▶ Stated task: Please render the data from the line with "You are a computer-use" up to and including the line with "click(25, 47)" as a two-column CSV with the headers text and answer, one row for each text and its answer. Quote every field, replace line breaks with spaces, and omit the pictures.

▶ Dataset rows:
##########

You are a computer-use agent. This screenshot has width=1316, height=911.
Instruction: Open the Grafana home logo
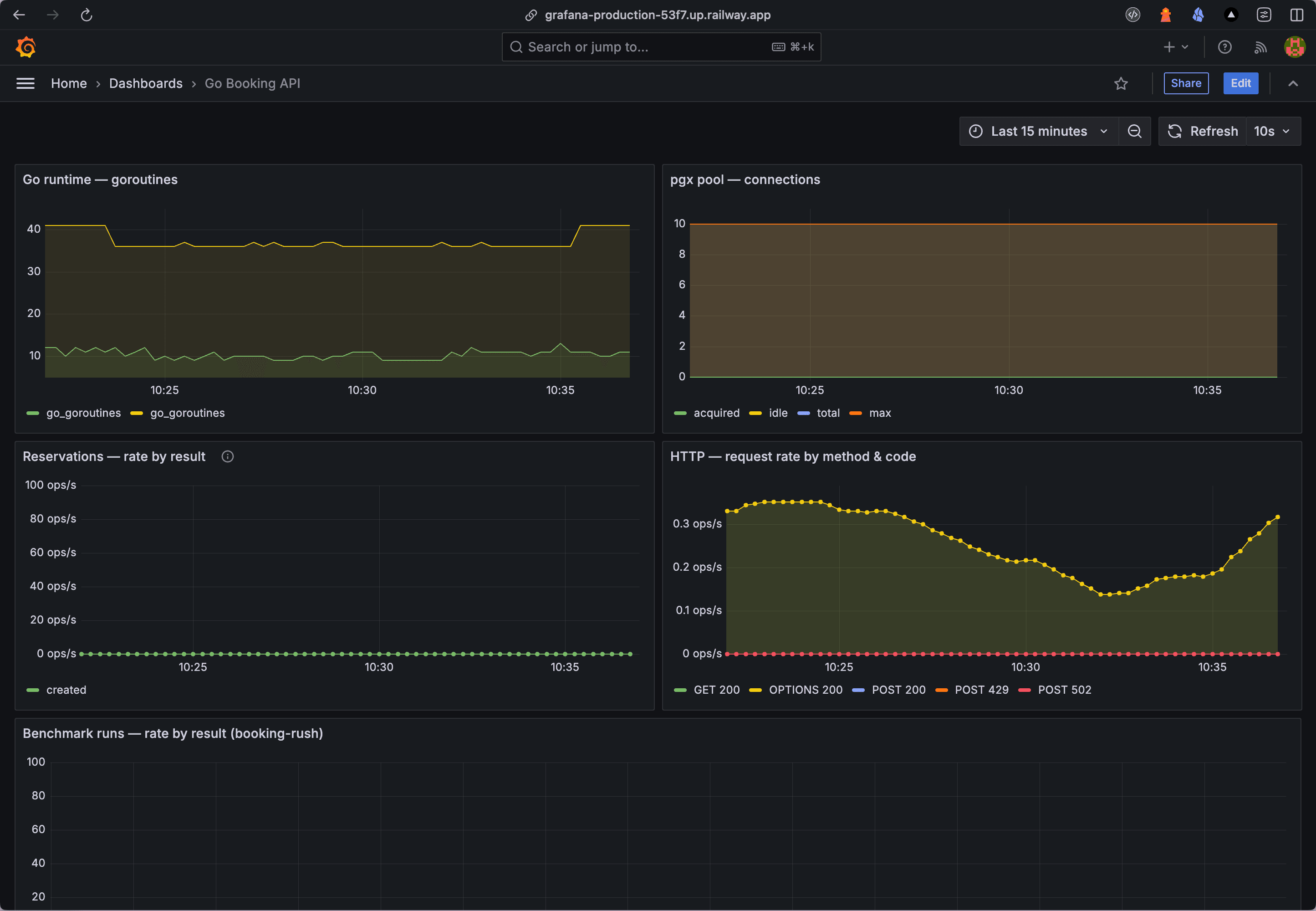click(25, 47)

##########

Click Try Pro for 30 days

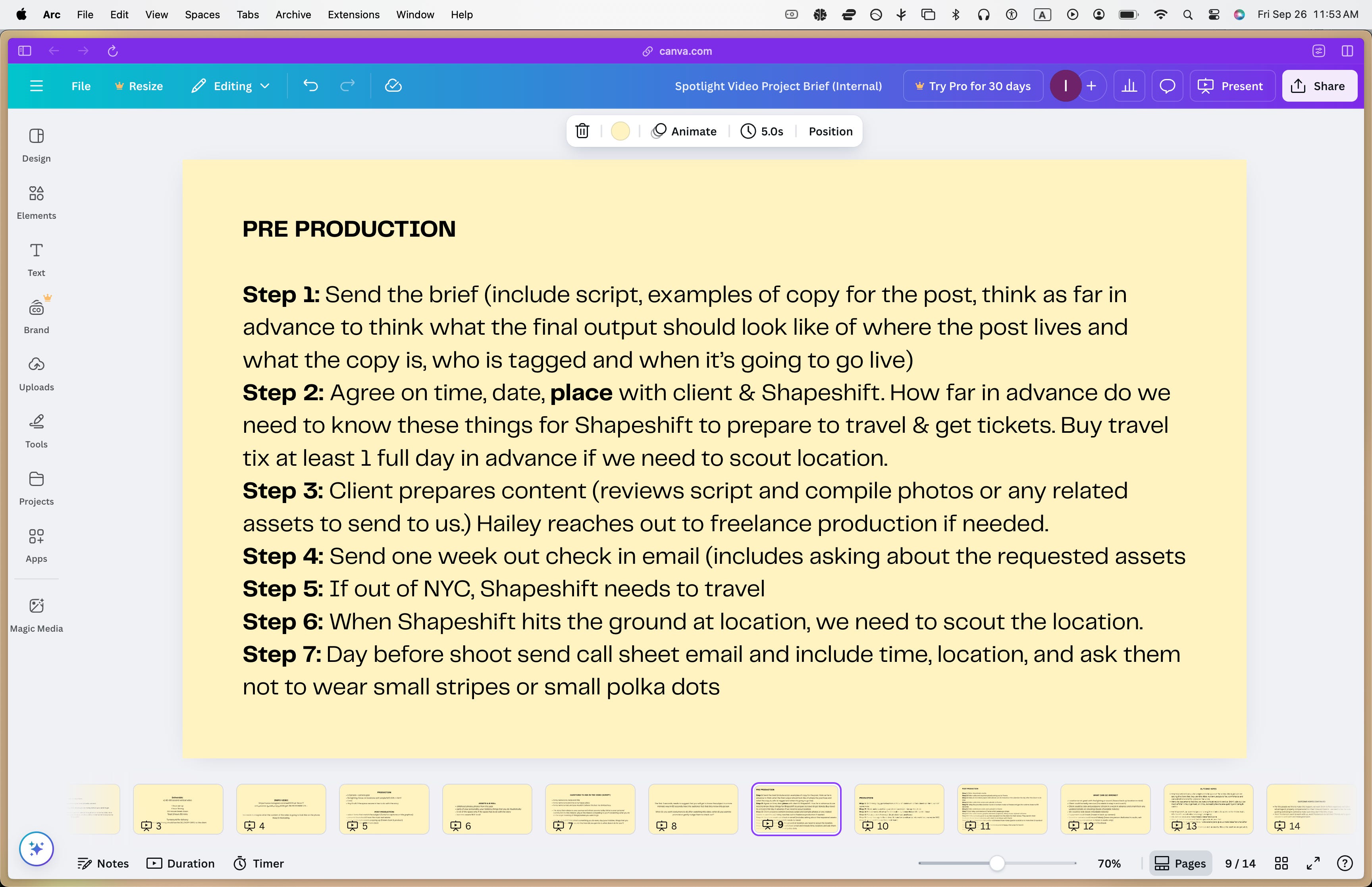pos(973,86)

##########

▶ Solution for this problem:
text,answer
"You are a computer-use agent. This screenshot has width=1316, height=911. Instruction: Open the Grafana home logo","click(25, 47)"